Yes I am at it again, another rant and rave of your only Deity of the Universe of Infinite. I was going to brush this under the carpet but when it affected my gigai I couldn’t turn a deaf eye nor a blind ear to the matter anymore. Want to guess what my issue is? Guess you wouldn’t given a million years. Before I vent my frustration at the regression of the human race more specifically the Sapiens sapiens species, let us take a short walk through History. Yes yes, I am allowed to do that as Time falls under Infinity. And no it isn’t time travel so wipe that Mephistophelean smile off your face, I don’t want to have real live Dr. Whos and Rose Tylers.

The year will be 1876 and the smart ones already know. Yes your mental projections will be visiting Sir Alexander Graham Bell; the father of the telephone. The Aegyptopithecus to the smart phone you hold in your palm now. He patented the first practical working telephone. However, though the inventor or not depending on what history you listen to, he found the telephone a nuisance and kept it in his study. Though not evolved he could still see its danger.

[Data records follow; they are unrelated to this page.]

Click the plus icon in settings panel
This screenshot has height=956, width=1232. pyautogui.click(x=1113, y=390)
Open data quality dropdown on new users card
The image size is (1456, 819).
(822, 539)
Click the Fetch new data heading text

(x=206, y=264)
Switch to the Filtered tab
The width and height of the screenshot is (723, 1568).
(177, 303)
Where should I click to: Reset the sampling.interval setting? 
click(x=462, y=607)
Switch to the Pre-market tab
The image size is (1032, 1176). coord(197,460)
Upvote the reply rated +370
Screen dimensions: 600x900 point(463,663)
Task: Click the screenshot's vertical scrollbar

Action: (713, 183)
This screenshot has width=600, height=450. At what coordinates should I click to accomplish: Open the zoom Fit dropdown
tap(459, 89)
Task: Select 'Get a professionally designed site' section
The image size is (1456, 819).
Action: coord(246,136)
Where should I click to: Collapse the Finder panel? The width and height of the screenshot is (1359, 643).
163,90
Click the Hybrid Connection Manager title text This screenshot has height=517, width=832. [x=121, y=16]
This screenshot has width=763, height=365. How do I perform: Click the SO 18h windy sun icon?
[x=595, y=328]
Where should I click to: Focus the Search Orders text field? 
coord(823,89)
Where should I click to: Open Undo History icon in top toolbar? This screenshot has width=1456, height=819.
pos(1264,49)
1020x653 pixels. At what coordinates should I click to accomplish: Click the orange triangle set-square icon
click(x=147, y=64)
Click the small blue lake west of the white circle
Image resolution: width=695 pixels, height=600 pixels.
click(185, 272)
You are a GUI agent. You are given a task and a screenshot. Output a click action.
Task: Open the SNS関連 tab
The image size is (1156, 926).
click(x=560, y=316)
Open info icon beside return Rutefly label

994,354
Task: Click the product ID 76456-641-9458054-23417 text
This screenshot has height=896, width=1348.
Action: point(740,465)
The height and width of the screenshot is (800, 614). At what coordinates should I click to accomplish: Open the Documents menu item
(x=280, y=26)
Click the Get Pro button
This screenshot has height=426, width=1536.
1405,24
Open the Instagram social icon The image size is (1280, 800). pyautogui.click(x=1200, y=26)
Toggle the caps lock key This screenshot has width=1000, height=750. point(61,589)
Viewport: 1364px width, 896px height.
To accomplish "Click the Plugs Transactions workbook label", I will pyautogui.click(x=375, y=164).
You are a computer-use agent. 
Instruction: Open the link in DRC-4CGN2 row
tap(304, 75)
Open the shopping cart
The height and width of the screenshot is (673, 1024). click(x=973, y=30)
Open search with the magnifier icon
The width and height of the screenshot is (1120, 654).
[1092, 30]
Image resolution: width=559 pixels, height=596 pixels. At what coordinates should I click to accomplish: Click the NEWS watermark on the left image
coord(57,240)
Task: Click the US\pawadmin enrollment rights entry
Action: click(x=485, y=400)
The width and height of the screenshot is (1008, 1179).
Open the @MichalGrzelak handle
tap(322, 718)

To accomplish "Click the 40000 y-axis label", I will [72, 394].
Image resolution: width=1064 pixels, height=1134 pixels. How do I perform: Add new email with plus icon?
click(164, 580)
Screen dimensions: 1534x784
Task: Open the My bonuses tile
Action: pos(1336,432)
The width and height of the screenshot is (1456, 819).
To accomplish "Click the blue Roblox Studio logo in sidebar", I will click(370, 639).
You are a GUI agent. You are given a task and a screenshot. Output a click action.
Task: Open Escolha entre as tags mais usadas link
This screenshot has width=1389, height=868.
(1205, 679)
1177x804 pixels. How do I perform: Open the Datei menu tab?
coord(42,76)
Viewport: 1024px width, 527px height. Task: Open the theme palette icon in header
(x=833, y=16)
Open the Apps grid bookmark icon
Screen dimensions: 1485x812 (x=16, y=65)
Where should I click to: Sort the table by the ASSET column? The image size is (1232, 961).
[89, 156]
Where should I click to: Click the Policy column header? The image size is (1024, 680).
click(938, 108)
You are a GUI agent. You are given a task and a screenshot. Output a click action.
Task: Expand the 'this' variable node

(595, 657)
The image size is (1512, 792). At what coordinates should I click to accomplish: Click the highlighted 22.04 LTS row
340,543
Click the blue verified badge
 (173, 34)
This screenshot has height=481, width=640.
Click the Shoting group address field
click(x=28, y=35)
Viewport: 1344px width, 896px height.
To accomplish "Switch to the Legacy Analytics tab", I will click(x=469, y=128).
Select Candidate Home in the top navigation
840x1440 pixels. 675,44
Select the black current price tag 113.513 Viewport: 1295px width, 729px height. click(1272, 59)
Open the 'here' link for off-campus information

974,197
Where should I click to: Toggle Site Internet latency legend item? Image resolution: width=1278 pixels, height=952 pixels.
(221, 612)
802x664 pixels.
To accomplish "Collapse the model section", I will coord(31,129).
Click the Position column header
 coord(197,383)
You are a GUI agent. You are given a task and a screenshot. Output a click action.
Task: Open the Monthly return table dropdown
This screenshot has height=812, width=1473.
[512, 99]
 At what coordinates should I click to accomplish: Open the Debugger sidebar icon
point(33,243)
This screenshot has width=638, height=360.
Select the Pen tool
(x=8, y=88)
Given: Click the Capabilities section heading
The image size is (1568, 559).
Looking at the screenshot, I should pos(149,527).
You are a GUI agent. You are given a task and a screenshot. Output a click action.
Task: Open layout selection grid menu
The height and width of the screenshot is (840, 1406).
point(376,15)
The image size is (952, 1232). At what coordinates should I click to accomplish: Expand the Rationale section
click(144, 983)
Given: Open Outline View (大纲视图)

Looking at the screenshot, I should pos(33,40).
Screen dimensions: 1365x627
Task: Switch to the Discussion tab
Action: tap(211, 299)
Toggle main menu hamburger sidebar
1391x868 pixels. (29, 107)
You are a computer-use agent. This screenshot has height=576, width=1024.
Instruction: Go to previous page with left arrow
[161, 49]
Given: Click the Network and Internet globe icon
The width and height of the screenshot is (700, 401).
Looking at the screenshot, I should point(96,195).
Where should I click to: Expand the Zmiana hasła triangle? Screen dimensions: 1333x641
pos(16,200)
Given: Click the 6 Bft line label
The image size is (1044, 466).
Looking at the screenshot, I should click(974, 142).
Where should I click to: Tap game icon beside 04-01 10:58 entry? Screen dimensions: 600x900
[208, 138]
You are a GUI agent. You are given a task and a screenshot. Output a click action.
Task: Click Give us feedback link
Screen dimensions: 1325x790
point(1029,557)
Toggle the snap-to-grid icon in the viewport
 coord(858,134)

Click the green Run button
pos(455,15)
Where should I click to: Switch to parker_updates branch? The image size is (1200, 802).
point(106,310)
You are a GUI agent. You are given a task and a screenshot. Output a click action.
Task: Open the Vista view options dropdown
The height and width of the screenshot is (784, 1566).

Fast forward to the future. Now I know many of you are sharpening your pitchforks and stoking the fire ready for a witch-hunt or more appropriately a deity hunt, hoping to catch me and roast me well well-done. I would tell you to save your energy but you wouldn’t listen. Just like all the witches you burned during the Dark Ages who lied to you they died?

Tags, more so #tags are my pet peeve. The humans of this era are so into their Smartphone that one would be forgiven for thinking that Smartphones are their deities while in realty they are theirs stakes.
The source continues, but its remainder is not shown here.